Friday, December 7, 2007
St. Mary's County was once a place where no doctor wanted to settle. In the 1970s, the county hospital used decades-old equipment, struggled to make payroll and had no full-time specialists -- not even an obstetrician, although more than 600 babies were born there each year.
Then came Vinod K. and Ila Shah, Bombay-educated and D.C.-trained husband-and-wife doctors who were eager to open a practice in the rural area. They had heard about St. Mary's from Vinod's younger brother and were enticed by the potential impact that even a small practice could have there.
"It was just like miracle workers walked in," said Richard Martin, 92, who was then head of the hospital. "I told them, 'You are the answer to my prayers.' "
The couple was soon joined by Vinod's younger brother, Umed K. Shah, a gastroenterologist. Next came two family friends. A few years later, another brother arrived, cardiologist Anil K. Shah, with his wife, Beena Shah, a neurologist.
In time, Vinod and Ila Shah recruited more friends and family, including the rest of Vinod's eight siblings, each of whom is a doctor or is married to one. They built the largest private specialty practice in Southern Maryland, Shah Associates, which has treated about 90,000 of St. Mary's 110,000 residents.

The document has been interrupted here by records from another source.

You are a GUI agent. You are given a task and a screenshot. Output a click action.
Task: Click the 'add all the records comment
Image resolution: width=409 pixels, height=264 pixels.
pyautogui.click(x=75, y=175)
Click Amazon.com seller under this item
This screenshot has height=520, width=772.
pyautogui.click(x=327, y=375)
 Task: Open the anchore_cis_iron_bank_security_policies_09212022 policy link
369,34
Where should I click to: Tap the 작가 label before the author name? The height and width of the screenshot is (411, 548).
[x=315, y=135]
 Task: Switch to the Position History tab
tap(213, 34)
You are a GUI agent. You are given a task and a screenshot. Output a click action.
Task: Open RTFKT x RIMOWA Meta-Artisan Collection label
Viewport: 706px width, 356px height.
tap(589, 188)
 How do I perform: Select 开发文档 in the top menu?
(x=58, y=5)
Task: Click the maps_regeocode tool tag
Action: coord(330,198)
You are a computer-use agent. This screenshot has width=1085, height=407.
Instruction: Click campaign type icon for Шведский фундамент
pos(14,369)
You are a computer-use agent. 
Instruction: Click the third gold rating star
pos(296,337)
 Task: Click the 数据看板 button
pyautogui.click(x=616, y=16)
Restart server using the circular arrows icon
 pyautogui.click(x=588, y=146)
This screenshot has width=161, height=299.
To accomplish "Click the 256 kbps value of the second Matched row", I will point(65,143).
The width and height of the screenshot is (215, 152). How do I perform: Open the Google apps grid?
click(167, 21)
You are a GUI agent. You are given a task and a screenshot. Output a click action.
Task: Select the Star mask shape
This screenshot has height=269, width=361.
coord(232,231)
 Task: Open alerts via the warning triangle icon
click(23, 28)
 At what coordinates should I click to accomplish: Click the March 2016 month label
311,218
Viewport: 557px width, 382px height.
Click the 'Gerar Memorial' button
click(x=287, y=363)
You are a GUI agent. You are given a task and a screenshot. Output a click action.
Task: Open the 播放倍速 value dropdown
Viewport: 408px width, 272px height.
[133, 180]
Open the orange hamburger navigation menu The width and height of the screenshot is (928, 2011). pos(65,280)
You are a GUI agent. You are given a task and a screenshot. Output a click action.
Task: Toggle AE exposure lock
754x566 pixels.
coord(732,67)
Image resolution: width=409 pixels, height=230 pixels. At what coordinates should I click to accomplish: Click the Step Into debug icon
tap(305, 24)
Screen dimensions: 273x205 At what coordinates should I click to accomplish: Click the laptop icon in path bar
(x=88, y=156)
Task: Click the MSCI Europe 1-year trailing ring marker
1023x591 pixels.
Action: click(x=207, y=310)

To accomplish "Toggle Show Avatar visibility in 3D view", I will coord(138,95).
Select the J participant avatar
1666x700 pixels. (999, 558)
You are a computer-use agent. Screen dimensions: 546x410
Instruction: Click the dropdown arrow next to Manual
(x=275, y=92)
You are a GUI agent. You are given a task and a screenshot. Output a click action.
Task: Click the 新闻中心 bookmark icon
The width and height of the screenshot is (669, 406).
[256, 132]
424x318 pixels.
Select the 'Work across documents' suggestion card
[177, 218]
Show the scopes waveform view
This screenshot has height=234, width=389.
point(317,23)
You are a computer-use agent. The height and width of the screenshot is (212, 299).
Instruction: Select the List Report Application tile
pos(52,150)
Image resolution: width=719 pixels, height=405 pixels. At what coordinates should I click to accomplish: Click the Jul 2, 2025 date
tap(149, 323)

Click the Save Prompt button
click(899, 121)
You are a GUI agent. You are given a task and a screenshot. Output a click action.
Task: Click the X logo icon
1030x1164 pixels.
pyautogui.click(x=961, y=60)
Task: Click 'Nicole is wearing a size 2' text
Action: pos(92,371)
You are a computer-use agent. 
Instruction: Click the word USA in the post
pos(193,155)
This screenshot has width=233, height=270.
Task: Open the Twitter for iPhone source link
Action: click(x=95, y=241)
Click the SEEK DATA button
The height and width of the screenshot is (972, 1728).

For many years, foreign-born doctors have been the unlikely medical backbone of rural America. In the 1970s, the United States actively recruited them, promoting the opportunities available in remote areas avoided by many U.S.-born physicians. Then, starting in the 1990s, a visa waiver program promised to fast-track doctors to a green card if they worked in a rural area for at least three years.
Today, at least 23 percent of practicing doctors in the United States attended a foreign medical school, and almost all of those practitioners were born overseas. But recent changes in visa policy have had the unintended consequence of slowing the flow of foreign-born doctors to rural areas, a trend that Shah is, in small ways, resisting.
Two generations of Shah doctors see patients who span several generations of Southern Maryland families. "We come here for everything," Navy retiree Paul Hailor said at their main office in Hollywood, Md. "My fiancee is down the hall waiting for a pulmonary appointment. Kids come here for MRIs, CAT scans."
Nurses and patients have a system for keeping all of the Shahs straight. They use initials for the four Shah brothers: Dr. V.K. the cardiologist; Dr. U.K. the gastroenterologist; Dr. D.K. the child psychiatrist; and Dr. A.K., another cardiologist. The other Shahs, especially the four with names beginning with 'A,' often go by their first name: Dr. Amish the cardiologist, also V.K.'s son; his wife, Dr. Arpana the dermatologist; Dr. Beena the neurologist; Dr. Jyoti the sleep specialist.
"Every once in a while, we get someone calling in wanting to talk to 'Dr. Shah,' " said Betsy Warren, a registered nurse who has worked for Shah Associates for 16 years. "You ask them, 'Which Dr. Shah?' And they say, 'The one with dark hair.' "
To Southern Maryland, the Shah family has imported distinctive aspects of Indian culture: colorful saris, lavish parties for hundreds stocked with huge trays of vegetarian Indian food and recitals featuring classical Indian dances.
Family members say it took years to earn the trust of the community, but once they did, the practice quickly grew. Some local doctors who once viewed the Shahs as competition eventually joined the practice.